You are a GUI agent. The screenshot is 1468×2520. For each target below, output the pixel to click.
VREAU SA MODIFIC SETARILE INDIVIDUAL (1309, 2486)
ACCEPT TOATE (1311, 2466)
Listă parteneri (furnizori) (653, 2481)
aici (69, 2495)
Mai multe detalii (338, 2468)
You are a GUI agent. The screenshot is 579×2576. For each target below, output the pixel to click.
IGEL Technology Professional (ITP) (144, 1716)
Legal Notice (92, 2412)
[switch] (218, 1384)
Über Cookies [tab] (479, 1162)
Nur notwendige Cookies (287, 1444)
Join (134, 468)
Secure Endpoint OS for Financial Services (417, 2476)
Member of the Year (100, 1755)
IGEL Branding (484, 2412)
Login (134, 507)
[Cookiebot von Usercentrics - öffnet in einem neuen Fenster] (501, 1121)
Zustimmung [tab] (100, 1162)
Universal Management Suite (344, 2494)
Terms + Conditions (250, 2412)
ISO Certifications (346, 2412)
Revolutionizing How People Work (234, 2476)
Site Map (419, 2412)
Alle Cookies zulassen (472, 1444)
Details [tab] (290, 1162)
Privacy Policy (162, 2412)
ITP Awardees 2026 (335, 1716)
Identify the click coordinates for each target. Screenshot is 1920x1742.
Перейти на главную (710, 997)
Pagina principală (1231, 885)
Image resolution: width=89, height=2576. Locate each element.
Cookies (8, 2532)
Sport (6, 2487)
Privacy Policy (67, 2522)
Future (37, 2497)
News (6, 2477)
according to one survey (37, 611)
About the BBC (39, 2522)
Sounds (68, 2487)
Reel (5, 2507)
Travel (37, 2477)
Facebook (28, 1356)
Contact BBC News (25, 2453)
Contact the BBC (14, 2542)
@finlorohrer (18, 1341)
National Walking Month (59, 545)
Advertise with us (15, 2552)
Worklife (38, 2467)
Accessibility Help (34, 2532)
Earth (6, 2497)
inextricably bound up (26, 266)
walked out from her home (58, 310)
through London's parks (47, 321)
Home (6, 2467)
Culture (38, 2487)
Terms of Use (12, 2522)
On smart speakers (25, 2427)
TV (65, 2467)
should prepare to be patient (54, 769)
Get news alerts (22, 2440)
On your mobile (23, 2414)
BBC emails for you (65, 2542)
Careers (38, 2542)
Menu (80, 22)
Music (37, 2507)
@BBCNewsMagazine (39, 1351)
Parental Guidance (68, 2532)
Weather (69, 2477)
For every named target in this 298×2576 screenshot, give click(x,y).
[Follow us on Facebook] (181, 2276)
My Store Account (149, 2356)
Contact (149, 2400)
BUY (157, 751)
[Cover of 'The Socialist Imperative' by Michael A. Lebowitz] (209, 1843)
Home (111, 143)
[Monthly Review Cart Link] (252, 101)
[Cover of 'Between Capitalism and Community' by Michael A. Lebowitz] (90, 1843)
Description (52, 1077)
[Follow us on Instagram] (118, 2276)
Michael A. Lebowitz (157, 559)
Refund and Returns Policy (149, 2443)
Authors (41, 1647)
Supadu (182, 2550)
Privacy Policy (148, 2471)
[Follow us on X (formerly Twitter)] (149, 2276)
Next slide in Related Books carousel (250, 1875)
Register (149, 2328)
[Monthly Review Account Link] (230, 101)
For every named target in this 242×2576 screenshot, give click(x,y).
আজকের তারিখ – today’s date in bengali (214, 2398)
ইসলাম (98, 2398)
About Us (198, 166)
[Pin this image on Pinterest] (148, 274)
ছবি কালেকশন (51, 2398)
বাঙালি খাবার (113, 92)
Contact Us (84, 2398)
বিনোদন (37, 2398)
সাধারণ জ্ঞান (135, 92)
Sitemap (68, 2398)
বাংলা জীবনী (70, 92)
+--
▶ _About this task_
Within the entries above, how many lines include the word "output"? Respond with the number only.

▶ _Solution for this problem_
2